READING PASSAGE:
════════════════════

NLP-based classification of software tools for metagenomics sequencing data analysis into EDAM semantic annotation

by Kaoutar Daoud Hiri, Matjaž Hren and Tomaž Curk

This paper has been submitted for peer-review.

We used machine learning methods to develop a metagenomics tool classification system based on their text description extracted from published papers. The users will quickly and efficiently filter tools of 13 different categories by identifying the tool's specific function.

Abstract

Motivation: The rapid growth of metagenomics sequencing data makes metagenomics increasingly dependent on computational and statistical methods for fast and efficient analysis. Consequently, novel analysis tools for big-data metagenomics are constantly emerging. One of the biggest challenges for researchers occurs in the analysis planning stage: selecting the most suitable metagenomics software tool to gain valuable insights from sequencing data. The building process of data analysis pipelines is often laborious and time-consuming since it requires a deep and critical understanding of how to apply a particular tool to complete a specified metagenomics task.

════════════════════

DATASET:
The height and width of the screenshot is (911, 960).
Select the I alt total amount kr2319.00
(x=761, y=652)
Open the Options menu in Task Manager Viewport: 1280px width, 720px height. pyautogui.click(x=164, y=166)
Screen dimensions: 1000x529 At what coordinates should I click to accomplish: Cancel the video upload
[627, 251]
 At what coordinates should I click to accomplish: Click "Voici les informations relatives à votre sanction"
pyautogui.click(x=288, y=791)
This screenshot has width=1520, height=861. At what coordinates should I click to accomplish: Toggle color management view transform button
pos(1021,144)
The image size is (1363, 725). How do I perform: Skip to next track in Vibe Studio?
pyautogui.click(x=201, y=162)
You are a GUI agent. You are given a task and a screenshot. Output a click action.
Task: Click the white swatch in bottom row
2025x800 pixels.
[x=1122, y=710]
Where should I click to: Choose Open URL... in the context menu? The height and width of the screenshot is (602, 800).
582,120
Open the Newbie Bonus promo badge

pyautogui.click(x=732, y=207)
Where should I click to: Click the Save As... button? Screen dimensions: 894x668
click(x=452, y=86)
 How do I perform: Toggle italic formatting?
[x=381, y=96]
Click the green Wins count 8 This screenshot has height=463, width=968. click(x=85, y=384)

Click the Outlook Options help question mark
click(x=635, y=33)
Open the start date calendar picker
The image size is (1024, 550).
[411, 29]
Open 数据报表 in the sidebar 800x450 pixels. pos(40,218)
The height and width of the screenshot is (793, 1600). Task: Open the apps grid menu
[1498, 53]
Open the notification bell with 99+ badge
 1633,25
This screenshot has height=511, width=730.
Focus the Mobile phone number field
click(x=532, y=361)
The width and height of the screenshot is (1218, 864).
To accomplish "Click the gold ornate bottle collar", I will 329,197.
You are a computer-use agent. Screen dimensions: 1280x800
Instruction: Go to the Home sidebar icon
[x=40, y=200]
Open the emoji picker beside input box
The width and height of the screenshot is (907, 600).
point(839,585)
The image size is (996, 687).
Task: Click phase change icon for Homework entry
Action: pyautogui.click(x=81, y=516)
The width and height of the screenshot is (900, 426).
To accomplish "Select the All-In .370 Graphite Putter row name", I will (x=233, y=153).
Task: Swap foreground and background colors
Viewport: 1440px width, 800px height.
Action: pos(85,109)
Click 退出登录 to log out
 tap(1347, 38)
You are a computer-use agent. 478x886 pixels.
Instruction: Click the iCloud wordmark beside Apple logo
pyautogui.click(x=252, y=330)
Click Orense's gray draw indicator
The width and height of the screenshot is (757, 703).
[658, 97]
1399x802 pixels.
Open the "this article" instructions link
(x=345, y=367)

════════════════════

SET OF TASKS:
**a.** Can you copy the passage of the metagenomics tool classification paper between "NLP-based classification of" and "tool's specific function.", inclusive, keeping every word unchanged?
**b.** How would you continue the metagenomics tool classification paper, picking up right after its last sentence?
Nothing in the entries is needed here.

ANSWER SECTION:
**a.**
NLP-based classification of software tools for metagenomics sequencing data analysis into EDAM semantic annotation

by Kaoutar Daoud Hiri, Matjaž Hren and Tomaž Curk

This paper has been submitted for peer-review.

We used machine learning methods to develop a metagenomics tool classification system based on their text description extracted from published papers. The users will quickly and efficiently filter tools of 13 different categories by identifying the tool's specific function.

**b.**
Results: We have addressed this challenge by using machine learning methods to develop a classification system of metagenomics software tools into 13 classes (11 semantic annotations of EDAM and two virus-specific classes) based on the descriptions of the tools. We trained three classifiers (Naive Bayes, Logistic Regression, and Random Forest) using 15 text feature extraction techniques (TF-IDF, GloVe, BERT-based models, and others). The manually curated dataset includes 224 software tools and contains text from the abstract and the methods section of the tools' publications. The best classification performance, with an Area Under the Precision-Recall Curve score of 0.85, is achieved using Logistic regression, BioBERT for text embedding, and text from abstracts only. The proposed system provides accurate and unified identification of metagenomics data analysis tools and tasks, which is a crucial step in the construction of metagenomics data analysis pipelines.

Performance of the classifier on an independent test set

How to deploy the classifier to predict the main task of a sample tool

The classifier is available as a web application at
You can also interact with the code by running the jupyter notebook directly in

From the Command line:
- Create a "ToolName.txt" file containing the publication abstract of the metagenomics tool, and save it in the same folder containing "metagenomics-tool-classifier.py" file.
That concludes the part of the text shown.